Mesmo com o cenário muito adverso para a ciência brasileira, conquistas institucionais importantes foram alcançadas, tais como: a aprovação da Emenda Constitucional No85, de 26.02.2015 que adicionou dispositivos na Constituição Federal para atualizar o tratamento das atividades de CT&I no país; a aprovação da Lei No 13.243, de 11.01.2016, o chamado Novo Marco Legal de CT&I, que aprimora as medidas de incentivo à inovação e a pesquisa científica e tecnológica no ambiente produtivo; e a sanção presidencial, em 07.02.2018, do Decreto No 9.283, regulamentando o Novo Marco Legal. Já sob a condução da ICTP.Br, duas outras conquistas fundamentais foram frutos de muita luta e mobilização: a edição da Lei Complementar No 177, de 12.01.2021, que proíbe o contingenciamento dos recursos não-reembolsáveis do FNDCT que se destinam ao fomento à inovação e ao desenvolvimento científico e tecnológico, e a aprovação no parlamento do Projeto de Lei No 01/2023, que reconstitui em R$ 4,1 bilhões o orçamento do FNDCT.
Em 2022, o principal desafio foi a coesão das entidades em torno da oposição ao governo Bolsonaro e suas investidas contra a ciência brasileira, retratadas na Medida Provisória 1.112/2022, apelidada de MP da Sucata, que instituía o Programa Renovar financiando-o com recursos destinados à Pesquisa e Desenvolvimento (P&D) no setor de petróleo e gás, e na Medida Provisória 1.136/2022, que contingenciava o FNDCT, ficando válida na LOA de 2023. Graças a Lei o01/2023 isso foi revertido.
Além dessas duas pautas centrais, foram várias as audiências públicas realizadas tanto na Câmara dos Deputados quanto no Senado Federal que a ICTP.Br teve participação ativa.

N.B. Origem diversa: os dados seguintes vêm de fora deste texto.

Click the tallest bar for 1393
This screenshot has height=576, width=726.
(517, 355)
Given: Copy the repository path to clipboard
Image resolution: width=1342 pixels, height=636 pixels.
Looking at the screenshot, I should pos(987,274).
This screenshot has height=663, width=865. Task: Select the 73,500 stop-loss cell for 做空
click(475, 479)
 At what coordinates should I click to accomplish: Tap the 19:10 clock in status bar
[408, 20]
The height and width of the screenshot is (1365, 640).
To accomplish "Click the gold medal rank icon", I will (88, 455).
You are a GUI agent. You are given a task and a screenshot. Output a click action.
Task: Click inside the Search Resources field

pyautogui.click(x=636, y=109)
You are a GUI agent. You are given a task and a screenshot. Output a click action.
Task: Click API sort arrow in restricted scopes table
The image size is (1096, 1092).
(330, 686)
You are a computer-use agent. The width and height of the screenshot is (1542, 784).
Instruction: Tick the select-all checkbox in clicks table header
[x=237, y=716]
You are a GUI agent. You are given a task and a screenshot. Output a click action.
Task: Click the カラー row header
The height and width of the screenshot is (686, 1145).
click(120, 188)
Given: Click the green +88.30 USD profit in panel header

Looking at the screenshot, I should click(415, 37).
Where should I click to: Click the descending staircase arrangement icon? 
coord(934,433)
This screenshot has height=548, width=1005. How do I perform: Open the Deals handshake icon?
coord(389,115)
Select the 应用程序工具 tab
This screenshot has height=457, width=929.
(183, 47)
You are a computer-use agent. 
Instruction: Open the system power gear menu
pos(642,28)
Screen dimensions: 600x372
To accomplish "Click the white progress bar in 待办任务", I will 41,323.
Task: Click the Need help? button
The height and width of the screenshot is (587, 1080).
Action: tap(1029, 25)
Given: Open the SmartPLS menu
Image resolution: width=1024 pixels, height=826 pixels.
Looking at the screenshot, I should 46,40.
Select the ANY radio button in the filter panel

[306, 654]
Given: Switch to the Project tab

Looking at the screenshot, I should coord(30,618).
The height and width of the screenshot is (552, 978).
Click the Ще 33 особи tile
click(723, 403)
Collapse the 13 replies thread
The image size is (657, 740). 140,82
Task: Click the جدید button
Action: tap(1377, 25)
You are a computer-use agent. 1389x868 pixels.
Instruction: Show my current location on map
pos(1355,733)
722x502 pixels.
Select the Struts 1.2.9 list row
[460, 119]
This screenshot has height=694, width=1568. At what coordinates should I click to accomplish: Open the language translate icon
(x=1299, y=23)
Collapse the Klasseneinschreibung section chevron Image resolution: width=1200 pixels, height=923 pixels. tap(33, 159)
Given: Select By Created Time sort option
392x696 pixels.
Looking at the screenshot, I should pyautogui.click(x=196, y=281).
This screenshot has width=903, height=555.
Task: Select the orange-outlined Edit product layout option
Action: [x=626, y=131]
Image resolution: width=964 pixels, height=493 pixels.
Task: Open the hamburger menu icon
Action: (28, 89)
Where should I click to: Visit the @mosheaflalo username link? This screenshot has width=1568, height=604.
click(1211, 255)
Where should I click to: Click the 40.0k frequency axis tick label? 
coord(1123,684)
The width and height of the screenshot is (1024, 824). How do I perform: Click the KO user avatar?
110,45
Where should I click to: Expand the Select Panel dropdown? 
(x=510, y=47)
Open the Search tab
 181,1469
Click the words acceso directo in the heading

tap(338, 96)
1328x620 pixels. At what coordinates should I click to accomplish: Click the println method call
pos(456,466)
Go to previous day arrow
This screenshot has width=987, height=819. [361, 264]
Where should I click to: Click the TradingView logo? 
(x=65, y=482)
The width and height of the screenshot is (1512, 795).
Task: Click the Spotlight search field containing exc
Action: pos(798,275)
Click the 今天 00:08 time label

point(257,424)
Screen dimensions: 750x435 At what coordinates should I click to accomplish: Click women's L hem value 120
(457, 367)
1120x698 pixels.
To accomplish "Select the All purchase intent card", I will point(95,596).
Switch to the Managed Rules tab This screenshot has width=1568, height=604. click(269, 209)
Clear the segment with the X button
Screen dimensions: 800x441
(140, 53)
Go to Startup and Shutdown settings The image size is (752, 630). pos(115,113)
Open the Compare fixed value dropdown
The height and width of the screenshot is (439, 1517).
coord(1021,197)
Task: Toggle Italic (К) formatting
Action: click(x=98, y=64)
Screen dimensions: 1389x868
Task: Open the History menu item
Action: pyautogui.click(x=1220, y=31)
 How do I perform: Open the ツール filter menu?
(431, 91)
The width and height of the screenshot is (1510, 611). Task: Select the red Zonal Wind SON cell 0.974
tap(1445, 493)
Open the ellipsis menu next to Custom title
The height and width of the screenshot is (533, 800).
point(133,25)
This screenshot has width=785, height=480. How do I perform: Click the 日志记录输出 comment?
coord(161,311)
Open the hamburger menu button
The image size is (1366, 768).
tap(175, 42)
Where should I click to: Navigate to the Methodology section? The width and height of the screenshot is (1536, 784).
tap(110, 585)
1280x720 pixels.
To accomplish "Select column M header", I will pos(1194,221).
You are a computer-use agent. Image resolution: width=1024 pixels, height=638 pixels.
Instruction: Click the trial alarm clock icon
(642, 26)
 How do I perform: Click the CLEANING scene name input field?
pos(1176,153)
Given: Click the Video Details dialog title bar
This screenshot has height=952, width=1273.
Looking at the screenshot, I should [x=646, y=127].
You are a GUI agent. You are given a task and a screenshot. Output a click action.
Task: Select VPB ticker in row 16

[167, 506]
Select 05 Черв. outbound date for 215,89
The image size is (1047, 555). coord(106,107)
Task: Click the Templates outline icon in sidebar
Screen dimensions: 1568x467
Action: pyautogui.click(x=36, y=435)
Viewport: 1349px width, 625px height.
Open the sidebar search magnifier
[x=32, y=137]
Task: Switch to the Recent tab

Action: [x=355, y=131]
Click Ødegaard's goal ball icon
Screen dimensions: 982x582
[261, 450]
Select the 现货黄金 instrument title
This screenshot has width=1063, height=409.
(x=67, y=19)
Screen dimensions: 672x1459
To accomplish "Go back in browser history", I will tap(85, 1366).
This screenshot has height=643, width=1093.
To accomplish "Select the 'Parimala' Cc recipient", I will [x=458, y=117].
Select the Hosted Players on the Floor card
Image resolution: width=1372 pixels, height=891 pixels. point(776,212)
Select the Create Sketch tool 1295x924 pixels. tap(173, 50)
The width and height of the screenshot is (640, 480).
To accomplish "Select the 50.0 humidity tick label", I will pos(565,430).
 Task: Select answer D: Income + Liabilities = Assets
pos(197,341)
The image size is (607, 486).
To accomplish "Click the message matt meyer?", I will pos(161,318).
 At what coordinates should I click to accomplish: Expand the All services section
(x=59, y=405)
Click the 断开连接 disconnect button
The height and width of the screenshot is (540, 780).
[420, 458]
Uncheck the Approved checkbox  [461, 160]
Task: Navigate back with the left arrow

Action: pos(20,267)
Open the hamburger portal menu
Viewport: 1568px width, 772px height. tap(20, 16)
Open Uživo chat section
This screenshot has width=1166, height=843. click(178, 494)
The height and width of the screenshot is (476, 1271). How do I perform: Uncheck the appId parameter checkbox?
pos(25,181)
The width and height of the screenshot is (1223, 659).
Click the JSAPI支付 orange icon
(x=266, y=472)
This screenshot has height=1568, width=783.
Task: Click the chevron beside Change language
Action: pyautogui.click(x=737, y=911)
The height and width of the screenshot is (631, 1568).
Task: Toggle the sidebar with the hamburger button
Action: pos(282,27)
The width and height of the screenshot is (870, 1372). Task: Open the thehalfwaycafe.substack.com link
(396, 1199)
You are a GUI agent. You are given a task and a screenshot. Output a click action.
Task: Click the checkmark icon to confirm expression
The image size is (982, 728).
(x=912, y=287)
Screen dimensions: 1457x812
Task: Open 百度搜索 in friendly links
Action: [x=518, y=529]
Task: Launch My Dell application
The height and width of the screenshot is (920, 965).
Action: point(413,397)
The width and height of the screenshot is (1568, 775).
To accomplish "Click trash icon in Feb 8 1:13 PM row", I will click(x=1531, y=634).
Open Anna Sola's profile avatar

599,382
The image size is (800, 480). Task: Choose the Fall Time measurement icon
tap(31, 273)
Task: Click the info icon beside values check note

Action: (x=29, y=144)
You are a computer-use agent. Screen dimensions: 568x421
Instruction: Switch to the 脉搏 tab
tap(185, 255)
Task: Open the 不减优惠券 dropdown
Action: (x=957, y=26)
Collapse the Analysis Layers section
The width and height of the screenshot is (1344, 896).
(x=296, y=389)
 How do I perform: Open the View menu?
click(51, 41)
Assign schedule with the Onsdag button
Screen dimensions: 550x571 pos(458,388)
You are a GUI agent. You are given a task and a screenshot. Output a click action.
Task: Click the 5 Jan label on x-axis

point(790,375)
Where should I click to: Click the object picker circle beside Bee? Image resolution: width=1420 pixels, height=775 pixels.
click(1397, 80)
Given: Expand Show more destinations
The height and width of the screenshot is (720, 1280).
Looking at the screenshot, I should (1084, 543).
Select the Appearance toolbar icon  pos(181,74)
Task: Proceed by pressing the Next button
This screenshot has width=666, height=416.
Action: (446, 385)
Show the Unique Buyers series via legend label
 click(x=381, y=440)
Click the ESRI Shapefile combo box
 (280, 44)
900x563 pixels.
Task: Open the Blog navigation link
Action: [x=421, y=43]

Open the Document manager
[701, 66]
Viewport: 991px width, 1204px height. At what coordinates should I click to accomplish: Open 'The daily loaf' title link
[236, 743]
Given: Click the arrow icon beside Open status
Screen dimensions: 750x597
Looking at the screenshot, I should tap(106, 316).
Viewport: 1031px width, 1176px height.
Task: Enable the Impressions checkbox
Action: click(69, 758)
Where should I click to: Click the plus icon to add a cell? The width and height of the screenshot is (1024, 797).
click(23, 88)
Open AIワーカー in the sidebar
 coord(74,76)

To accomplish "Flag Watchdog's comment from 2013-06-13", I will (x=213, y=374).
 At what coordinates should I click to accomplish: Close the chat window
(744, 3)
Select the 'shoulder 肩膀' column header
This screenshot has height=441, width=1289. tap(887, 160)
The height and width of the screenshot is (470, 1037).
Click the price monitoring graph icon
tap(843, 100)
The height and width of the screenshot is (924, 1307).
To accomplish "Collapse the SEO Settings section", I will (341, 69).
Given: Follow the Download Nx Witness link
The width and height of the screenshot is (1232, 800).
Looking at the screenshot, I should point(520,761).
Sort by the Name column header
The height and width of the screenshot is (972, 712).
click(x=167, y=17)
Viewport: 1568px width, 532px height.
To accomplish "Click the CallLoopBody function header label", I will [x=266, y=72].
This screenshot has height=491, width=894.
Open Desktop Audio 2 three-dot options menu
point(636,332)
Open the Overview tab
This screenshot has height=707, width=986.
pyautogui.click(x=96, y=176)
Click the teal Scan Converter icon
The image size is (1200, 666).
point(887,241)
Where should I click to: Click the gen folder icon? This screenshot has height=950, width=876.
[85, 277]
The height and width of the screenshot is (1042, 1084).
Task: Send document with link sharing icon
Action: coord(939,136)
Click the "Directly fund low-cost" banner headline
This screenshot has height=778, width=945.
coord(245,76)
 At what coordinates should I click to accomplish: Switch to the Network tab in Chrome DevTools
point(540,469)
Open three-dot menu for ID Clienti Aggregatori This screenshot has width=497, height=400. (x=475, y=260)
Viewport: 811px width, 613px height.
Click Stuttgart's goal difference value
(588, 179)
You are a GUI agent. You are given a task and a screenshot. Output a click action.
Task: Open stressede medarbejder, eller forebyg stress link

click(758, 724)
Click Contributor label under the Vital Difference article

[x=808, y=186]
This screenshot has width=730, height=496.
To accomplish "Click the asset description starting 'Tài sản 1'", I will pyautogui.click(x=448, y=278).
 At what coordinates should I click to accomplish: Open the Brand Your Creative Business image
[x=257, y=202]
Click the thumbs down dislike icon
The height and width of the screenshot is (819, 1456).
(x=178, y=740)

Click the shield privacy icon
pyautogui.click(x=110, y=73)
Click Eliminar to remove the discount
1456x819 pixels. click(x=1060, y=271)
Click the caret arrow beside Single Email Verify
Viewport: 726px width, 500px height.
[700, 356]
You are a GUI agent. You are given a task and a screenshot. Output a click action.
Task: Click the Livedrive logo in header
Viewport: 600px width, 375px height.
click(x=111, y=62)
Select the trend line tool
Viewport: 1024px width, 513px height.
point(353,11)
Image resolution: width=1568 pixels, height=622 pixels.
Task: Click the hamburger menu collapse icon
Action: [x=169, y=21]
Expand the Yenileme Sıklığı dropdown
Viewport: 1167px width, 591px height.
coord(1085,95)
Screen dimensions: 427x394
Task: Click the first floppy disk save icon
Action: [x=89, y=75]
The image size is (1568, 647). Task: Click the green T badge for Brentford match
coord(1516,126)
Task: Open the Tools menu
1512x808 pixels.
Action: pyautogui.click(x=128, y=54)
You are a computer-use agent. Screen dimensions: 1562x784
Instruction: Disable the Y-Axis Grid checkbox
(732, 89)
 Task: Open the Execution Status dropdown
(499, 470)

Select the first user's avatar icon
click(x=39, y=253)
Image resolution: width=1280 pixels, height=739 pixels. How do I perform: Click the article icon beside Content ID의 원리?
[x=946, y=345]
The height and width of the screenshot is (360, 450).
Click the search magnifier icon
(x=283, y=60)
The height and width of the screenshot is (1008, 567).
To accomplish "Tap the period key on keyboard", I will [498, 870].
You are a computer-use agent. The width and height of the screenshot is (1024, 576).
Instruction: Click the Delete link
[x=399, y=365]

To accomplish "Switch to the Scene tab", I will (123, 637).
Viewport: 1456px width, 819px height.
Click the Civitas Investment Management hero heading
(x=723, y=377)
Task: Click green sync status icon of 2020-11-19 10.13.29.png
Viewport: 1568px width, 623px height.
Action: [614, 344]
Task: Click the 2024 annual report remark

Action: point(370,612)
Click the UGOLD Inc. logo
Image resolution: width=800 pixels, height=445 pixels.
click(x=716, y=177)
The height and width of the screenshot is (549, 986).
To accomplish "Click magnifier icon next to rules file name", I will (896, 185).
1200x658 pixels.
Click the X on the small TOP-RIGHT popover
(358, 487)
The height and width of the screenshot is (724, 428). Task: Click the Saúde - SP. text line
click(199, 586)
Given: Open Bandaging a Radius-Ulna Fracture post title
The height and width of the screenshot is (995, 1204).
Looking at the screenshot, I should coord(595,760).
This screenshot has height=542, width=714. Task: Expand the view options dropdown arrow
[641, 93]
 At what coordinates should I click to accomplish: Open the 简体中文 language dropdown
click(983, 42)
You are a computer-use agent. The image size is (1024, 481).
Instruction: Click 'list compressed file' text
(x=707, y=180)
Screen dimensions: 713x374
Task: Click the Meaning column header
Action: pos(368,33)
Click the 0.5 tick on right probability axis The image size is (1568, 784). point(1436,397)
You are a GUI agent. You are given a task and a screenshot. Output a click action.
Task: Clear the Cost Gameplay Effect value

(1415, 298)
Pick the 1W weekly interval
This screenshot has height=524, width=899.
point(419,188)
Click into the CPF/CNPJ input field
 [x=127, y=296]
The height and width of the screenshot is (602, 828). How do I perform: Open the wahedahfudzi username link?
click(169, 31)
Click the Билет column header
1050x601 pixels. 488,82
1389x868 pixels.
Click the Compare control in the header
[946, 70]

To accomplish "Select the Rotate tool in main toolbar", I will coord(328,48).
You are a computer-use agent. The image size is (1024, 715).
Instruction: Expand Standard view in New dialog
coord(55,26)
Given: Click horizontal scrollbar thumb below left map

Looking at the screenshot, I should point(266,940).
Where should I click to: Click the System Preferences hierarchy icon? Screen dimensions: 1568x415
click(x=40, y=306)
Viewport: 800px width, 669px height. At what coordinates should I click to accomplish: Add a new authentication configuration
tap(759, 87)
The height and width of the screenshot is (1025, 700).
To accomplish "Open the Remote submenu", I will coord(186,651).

Essa lista de conquista não encerra a importância da ICTP.Br nesses últimos quatro anos. A sua história está em franca evolução e o aspecto mais importante dela é sua intransigente e organizada defesa de uma sociedade mais justa, democrática, desenvolvida e soberana no plano internacional. Parabéns a todos e todas que ajudaram a construir essa institucionalidade.